After breakfast departure for Jaisalmer. Jaisalmer: in the heart of the Thar desert, which stands on a ridge of yellowish sandstone, dominated by a fortress that houses the palace and numerous Jainist temples. The context in which the city is located is characterized by endless sand hills, some up to 46 m high. Characterized by ancient alleys, splendid temples and “haveli”, Jaisalmer was founded in 1156 by the Rajput Rawal Jaisal. It was called “the desert island” because it was a place of rest and passage for caravans that traveled the Silk Road; it is precisely from that time that the beautiful palaces carved in the yellow sandstone built by princes and merchants and that gave the city the name of “golden city”. Upon arrival, accommodation in the Hotel. Excursion to Bada bagh, 5 kilometers from Jaisalmer, where the cenotaphs of yellow sandstone, on the banks of an artificial lake, represent the site of the cremation of the royals.

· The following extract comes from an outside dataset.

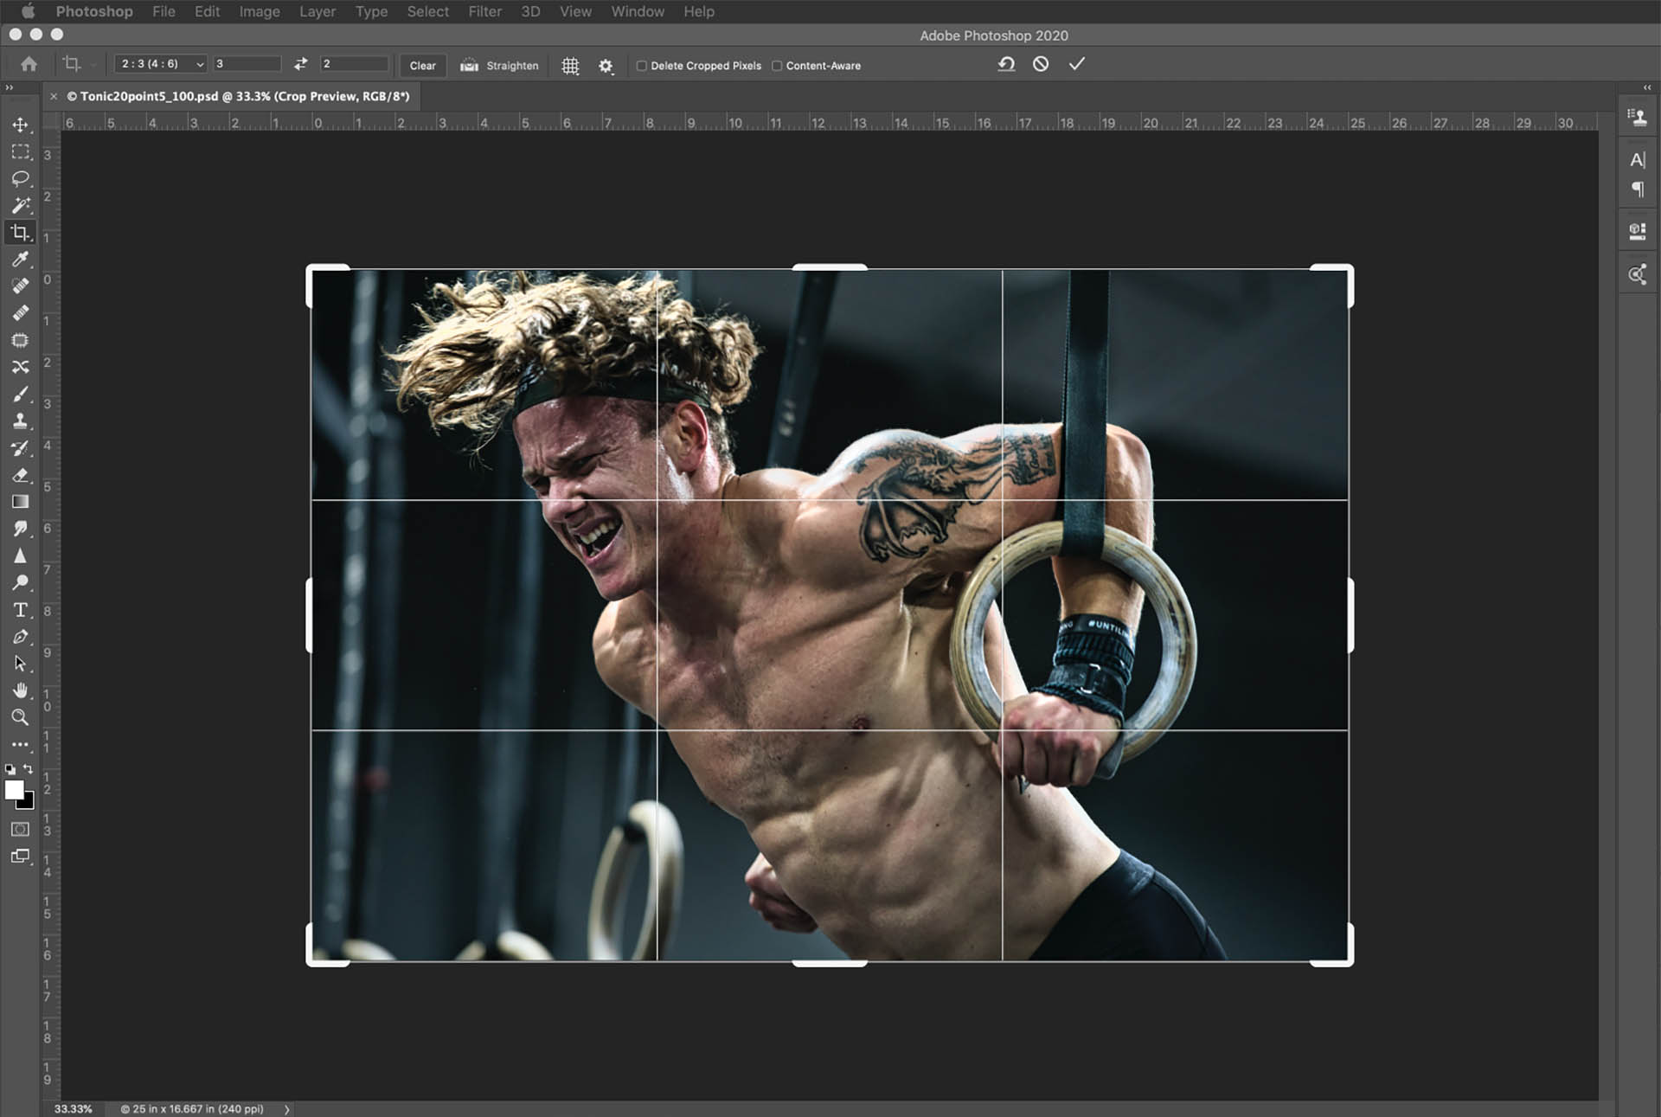The image size is (1661, 1117).
Task: Select the Lasso tool
Action: (x=20, y=178)
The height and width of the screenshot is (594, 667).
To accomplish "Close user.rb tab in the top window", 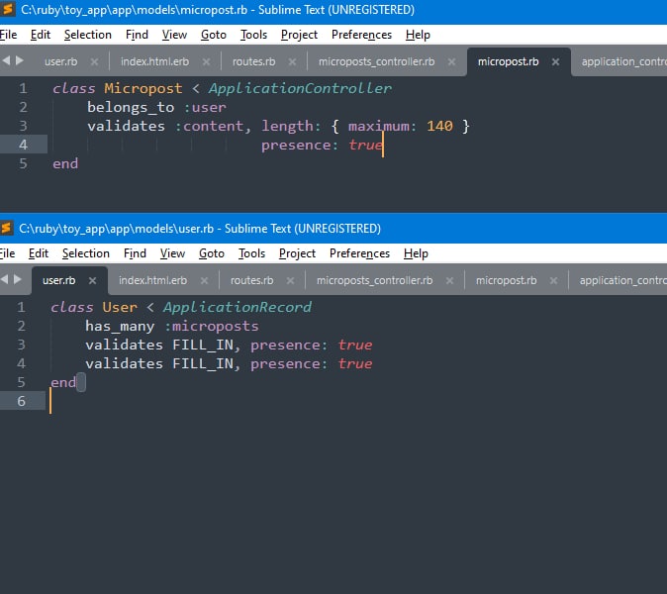I will point(94,61).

From here the effect of the setting sun is priceless.

Dinner and overnight at the hotel.

Day 05: Jaisalmer

After breakfast visit to Jaisalmer, to Sonar Qila the only fort in the world where still about 4000 people live, the second oldest from Rajasthan after that of Chittor. From outside the walls, 9 meters high, which extend along a perimeter of 5 kilometers. Visit of two Jain temples dating back to 1100. Walk in the bazaar to see the most beautiful Haveli in Jaisalmer. Gadi Sagar Lake is an artificial lake built in the 1400s to preserve the precious rainwater. In the afternoon departure for an excursion to Sam or Khuri, to admire the sunset over the dunes.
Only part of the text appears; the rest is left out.